§ TRY IT
Copy exactly the lines from the first line of the records below through the line containing "How to add your company logo (877, 479)", including both, and nothing else.
THE DATA below:
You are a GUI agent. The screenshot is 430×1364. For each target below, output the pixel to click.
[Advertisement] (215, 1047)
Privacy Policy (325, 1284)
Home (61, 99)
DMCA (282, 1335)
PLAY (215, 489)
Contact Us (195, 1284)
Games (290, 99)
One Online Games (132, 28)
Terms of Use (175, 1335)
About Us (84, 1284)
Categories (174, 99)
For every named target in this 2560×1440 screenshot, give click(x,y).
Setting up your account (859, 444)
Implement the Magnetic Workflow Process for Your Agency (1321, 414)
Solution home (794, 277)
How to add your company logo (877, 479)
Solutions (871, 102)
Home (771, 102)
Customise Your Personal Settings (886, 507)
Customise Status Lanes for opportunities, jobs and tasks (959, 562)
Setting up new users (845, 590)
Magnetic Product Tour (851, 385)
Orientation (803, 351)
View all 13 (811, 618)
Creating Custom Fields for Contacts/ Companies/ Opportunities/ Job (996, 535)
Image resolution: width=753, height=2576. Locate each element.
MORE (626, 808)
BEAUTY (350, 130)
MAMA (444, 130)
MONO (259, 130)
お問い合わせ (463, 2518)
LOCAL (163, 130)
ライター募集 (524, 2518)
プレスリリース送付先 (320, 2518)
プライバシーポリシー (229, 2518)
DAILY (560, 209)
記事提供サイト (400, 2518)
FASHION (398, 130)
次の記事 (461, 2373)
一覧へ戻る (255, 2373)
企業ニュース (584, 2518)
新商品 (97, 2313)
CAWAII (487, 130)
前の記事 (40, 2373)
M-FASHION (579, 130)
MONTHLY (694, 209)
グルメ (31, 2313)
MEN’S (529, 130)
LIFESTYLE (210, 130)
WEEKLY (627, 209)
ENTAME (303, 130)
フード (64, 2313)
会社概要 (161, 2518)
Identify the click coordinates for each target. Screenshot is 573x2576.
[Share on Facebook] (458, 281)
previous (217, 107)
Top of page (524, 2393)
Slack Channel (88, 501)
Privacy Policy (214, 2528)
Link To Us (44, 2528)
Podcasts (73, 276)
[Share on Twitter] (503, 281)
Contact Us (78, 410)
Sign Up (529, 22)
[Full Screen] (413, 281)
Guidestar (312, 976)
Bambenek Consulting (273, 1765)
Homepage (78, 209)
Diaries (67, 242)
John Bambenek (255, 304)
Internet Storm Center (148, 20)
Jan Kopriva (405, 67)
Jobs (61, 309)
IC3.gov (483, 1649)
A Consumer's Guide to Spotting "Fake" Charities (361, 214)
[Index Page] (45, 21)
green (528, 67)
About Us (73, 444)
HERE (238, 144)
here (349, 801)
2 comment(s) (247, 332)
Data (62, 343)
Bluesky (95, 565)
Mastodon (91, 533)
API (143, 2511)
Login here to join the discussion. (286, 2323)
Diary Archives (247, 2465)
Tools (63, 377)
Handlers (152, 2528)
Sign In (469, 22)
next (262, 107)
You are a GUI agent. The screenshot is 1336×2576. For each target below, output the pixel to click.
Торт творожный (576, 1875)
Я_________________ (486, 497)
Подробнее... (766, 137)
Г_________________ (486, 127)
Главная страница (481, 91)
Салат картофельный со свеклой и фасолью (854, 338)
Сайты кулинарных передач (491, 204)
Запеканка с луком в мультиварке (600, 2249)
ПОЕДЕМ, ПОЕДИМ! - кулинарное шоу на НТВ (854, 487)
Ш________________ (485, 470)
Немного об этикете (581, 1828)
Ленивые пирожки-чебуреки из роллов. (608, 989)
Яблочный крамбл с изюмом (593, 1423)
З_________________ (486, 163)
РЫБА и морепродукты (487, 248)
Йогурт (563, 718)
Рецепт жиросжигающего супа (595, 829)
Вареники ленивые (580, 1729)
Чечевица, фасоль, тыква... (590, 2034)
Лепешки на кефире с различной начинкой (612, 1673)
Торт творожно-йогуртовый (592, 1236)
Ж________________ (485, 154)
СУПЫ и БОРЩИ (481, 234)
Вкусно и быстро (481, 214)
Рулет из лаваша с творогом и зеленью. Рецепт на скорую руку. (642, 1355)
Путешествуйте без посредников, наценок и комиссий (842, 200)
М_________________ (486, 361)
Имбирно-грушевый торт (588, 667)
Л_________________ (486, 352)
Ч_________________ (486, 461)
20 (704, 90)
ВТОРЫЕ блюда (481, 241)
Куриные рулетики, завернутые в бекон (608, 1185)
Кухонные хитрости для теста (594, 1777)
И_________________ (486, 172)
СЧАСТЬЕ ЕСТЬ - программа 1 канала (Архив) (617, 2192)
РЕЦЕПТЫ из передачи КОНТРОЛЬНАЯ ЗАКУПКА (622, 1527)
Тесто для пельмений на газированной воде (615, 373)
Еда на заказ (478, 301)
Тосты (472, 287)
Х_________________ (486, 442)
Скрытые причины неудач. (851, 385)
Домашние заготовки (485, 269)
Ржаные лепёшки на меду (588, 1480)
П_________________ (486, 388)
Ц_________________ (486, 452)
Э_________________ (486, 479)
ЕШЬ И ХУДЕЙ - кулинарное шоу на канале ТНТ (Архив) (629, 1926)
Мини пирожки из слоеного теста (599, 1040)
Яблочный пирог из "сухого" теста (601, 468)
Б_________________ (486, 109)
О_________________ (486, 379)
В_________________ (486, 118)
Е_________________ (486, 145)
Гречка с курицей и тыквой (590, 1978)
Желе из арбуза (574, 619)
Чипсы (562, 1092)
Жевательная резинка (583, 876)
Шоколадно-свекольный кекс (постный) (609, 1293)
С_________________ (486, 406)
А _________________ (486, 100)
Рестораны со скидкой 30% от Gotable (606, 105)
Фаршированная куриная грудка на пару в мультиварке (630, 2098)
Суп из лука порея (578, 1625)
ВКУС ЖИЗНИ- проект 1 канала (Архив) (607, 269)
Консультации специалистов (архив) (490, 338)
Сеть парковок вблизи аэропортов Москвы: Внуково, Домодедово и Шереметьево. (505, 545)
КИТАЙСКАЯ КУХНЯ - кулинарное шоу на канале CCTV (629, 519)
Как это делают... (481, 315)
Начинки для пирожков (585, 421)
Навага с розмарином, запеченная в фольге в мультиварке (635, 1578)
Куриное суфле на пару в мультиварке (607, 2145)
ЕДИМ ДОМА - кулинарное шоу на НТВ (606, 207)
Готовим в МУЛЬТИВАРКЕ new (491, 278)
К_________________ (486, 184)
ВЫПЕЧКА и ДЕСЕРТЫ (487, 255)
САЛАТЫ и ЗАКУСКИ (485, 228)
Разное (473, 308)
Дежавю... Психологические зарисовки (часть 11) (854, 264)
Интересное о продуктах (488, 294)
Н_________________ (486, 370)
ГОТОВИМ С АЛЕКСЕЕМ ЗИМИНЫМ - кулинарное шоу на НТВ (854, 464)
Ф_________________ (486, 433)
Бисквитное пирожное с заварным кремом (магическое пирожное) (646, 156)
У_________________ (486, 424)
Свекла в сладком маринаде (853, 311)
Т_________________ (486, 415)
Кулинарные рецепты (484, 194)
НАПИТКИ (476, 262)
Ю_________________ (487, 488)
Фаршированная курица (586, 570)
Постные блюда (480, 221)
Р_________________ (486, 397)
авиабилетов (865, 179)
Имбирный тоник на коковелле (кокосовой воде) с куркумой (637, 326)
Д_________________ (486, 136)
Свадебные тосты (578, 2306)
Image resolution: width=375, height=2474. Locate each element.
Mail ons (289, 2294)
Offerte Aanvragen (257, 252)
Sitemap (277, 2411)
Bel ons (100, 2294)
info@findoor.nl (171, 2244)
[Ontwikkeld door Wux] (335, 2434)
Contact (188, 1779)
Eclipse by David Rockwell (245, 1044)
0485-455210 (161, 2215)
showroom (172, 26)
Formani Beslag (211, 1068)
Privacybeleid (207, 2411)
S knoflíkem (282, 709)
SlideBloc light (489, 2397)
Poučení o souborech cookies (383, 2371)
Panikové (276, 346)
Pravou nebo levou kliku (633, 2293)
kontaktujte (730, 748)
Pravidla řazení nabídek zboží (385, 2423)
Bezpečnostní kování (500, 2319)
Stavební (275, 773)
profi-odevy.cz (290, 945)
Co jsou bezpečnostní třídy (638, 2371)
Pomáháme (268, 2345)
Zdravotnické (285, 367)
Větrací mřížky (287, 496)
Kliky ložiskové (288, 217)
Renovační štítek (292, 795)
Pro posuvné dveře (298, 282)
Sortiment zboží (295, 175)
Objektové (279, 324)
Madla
End of THE DATA.
§ ANSWER SECTION
You are a GUI agent. The screenshot is 430×1364. For each target below, output the pixel to click.
[Advertisement] (215, 1047)
Privacy Policy (325, 1284)
Home (61, 99)
DMCA (282, 1335)
PLAY (215, 489)
Contact Us (195, 1284)
Games (290, 99)
One Online Games (132, 28)
Terms of Use (175, 1335)
About Us (84, 1284)
Categories (174, 99)
For every named target in this 2560×1440 screenshot, give click(x,y).
Setting up your account (859, 444)
Implement the Magnetic Workflow Process for Your Agency (1321, 414)
Solution home (794, 277)
How to add your company logo (877, 479)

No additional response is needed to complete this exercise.